• **Problem description**
Pull every line with "thumbnail" from the entries below.

• **Data to process**
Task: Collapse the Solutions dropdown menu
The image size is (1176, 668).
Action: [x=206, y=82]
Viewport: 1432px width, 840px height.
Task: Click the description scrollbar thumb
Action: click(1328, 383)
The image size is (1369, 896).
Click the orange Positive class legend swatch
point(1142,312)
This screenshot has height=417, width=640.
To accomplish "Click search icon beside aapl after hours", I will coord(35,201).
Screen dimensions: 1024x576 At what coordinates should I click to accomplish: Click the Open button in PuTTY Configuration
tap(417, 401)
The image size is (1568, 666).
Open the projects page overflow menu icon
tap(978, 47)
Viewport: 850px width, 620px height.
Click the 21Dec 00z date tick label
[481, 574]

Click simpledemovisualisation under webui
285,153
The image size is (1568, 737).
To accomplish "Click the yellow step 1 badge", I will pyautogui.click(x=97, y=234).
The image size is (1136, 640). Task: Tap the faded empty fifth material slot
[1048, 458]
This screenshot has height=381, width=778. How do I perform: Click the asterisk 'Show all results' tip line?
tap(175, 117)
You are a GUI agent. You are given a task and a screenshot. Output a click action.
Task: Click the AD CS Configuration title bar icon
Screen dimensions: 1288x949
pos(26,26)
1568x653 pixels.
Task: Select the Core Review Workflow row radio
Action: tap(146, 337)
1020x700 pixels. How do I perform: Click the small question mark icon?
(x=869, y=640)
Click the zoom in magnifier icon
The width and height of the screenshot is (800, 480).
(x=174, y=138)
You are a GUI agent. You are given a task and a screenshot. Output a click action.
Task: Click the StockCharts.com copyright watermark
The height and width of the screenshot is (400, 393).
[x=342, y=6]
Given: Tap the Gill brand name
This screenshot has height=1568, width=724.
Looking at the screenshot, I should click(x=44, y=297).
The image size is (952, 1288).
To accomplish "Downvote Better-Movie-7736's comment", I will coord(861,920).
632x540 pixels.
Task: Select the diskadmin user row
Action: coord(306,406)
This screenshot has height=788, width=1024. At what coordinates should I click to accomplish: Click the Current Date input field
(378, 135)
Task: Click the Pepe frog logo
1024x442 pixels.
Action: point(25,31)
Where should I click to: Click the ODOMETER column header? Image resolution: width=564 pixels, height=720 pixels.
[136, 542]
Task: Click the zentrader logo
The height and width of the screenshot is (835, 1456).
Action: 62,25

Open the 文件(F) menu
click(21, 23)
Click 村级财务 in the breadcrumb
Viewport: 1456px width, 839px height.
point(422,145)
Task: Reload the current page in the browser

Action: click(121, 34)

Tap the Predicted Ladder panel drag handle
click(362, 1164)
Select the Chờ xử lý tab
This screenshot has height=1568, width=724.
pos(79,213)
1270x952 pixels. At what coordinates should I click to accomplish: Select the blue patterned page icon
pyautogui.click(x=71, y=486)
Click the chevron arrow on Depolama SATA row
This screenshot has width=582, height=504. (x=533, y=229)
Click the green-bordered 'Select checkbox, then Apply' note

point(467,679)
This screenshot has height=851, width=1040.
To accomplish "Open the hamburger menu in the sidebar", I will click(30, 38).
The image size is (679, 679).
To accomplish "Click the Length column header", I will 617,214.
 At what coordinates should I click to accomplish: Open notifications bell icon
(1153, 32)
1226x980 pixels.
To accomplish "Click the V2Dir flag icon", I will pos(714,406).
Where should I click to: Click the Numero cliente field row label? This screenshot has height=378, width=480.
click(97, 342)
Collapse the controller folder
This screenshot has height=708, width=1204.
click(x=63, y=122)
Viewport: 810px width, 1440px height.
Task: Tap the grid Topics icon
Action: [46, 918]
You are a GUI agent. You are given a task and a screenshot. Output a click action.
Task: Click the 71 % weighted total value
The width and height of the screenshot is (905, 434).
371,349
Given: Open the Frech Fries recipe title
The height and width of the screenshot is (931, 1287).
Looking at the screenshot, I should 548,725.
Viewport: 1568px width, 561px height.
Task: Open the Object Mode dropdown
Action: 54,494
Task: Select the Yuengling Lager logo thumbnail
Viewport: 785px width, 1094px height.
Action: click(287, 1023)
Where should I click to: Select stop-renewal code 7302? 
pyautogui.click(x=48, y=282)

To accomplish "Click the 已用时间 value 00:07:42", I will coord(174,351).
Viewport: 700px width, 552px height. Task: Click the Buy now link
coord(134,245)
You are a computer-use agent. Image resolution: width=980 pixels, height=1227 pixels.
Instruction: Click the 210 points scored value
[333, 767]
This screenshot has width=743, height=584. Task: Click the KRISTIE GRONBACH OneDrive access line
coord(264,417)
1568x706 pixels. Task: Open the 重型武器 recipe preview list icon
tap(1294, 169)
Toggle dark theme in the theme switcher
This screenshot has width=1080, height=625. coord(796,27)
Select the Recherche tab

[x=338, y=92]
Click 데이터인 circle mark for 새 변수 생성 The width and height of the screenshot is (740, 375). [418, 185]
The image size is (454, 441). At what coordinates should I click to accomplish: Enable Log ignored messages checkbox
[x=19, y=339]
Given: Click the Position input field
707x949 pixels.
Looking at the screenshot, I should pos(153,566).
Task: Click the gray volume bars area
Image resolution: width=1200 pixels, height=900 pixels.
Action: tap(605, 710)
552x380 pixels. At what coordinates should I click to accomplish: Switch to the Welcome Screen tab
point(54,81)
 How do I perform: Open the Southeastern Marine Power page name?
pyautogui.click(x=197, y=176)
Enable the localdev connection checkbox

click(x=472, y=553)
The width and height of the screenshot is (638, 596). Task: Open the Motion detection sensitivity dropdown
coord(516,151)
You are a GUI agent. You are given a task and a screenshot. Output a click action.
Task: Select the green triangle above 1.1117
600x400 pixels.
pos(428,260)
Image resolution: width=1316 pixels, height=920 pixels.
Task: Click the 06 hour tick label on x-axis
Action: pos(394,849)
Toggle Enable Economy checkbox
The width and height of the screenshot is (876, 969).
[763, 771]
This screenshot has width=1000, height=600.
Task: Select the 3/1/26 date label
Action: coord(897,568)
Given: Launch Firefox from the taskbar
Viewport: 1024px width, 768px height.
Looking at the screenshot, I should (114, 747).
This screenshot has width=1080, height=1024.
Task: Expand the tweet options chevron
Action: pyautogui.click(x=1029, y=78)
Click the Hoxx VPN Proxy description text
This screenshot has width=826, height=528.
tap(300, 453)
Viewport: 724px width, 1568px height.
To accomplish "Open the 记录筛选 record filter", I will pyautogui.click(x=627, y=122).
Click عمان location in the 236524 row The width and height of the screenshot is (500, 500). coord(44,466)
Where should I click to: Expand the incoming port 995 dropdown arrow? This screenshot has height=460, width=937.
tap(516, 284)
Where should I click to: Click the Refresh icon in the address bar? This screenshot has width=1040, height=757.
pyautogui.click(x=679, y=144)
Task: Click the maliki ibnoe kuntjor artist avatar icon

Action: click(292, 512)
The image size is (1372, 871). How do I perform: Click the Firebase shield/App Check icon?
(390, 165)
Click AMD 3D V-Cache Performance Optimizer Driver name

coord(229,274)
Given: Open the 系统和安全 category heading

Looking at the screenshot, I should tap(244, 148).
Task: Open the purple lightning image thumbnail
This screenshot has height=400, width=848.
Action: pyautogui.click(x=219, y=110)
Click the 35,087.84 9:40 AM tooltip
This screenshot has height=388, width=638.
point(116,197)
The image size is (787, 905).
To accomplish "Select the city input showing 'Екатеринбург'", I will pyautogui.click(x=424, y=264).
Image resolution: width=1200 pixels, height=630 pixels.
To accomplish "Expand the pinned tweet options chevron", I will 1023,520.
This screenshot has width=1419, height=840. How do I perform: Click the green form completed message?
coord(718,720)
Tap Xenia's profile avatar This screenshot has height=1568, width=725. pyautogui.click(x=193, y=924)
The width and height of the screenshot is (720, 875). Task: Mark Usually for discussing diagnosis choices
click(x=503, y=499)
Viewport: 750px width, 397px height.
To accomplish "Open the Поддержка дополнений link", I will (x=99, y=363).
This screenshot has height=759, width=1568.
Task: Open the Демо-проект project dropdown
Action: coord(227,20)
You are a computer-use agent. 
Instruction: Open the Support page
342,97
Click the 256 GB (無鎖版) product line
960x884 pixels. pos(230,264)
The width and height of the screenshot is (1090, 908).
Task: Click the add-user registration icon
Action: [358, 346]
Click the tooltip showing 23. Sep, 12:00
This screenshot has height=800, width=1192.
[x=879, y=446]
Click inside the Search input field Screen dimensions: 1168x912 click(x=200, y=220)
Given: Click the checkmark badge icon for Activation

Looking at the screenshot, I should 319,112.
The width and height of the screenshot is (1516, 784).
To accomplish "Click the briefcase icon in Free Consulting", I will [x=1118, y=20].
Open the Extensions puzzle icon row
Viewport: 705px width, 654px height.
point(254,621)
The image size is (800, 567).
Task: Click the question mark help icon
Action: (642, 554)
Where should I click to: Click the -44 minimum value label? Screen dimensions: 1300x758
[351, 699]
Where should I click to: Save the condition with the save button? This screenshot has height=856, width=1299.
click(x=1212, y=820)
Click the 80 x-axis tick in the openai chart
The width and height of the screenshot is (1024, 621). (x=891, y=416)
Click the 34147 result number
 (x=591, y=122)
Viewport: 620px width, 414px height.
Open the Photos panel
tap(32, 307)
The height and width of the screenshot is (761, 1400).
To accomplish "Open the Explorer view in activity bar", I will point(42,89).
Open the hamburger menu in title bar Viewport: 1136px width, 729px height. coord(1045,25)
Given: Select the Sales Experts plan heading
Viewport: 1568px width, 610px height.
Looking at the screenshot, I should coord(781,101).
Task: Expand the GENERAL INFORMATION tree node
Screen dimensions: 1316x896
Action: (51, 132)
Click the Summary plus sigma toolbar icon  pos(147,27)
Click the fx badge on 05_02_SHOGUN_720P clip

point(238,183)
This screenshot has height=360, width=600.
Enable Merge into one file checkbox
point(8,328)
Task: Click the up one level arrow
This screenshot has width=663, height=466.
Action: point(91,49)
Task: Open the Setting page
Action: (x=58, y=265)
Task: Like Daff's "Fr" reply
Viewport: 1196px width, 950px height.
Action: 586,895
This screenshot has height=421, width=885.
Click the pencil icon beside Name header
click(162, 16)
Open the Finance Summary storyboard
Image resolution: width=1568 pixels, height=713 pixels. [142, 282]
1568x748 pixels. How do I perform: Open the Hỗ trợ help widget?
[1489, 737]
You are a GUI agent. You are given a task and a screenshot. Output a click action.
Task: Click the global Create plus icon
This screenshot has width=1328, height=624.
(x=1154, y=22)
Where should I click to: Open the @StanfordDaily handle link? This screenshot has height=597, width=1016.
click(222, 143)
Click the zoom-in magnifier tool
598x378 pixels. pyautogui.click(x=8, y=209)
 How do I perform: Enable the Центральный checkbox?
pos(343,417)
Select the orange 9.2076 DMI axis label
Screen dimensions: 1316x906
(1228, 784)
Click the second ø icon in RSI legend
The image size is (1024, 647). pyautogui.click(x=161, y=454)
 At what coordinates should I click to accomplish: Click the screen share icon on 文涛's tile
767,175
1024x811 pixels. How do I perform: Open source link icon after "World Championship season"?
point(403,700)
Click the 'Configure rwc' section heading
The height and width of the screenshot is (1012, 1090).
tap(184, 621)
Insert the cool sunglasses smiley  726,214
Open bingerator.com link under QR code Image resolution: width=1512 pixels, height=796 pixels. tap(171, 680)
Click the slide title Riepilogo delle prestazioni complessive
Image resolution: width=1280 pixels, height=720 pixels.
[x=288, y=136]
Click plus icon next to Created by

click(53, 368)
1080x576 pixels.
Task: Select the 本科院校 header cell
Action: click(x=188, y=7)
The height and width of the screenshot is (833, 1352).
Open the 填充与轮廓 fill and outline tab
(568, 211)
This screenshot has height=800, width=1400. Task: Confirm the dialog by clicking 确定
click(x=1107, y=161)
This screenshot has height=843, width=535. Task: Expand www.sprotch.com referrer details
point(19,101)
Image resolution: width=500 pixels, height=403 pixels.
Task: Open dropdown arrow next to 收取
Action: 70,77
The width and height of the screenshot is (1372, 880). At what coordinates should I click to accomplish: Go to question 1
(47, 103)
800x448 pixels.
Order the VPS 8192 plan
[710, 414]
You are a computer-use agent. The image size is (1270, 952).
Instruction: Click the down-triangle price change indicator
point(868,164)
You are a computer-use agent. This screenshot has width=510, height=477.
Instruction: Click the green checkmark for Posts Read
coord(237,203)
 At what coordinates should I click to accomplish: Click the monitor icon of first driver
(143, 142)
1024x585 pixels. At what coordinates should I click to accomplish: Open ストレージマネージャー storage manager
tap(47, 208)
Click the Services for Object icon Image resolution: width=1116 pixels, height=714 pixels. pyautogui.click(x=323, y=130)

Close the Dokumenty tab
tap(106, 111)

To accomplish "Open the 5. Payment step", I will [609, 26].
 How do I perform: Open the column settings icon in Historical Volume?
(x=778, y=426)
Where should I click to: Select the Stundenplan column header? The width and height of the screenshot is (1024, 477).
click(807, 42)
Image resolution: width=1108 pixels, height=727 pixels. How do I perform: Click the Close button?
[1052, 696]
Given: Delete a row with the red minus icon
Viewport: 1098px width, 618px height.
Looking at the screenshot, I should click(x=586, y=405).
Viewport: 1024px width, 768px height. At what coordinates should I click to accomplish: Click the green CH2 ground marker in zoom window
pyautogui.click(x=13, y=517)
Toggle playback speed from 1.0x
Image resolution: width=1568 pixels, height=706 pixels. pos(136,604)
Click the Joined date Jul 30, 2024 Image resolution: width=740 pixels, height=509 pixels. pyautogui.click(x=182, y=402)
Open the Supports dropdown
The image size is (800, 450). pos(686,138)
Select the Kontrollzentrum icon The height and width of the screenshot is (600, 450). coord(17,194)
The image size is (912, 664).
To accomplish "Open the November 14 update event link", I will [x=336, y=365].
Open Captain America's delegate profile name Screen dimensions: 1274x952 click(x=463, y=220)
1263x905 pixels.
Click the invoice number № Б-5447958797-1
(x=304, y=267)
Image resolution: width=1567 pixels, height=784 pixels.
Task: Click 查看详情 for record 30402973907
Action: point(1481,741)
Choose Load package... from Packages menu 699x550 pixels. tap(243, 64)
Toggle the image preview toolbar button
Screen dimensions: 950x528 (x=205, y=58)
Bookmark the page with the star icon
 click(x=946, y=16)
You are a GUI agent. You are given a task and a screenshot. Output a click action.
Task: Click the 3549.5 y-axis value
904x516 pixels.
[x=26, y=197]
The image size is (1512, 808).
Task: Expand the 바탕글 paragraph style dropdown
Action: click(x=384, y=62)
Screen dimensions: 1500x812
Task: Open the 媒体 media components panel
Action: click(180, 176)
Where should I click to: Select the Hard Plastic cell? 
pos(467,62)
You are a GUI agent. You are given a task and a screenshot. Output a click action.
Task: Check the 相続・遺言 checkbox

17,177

• **Answer section**
Task: Select the Yuengling Lager logo thumbnail
Task: Open the purple lightning image thumbnail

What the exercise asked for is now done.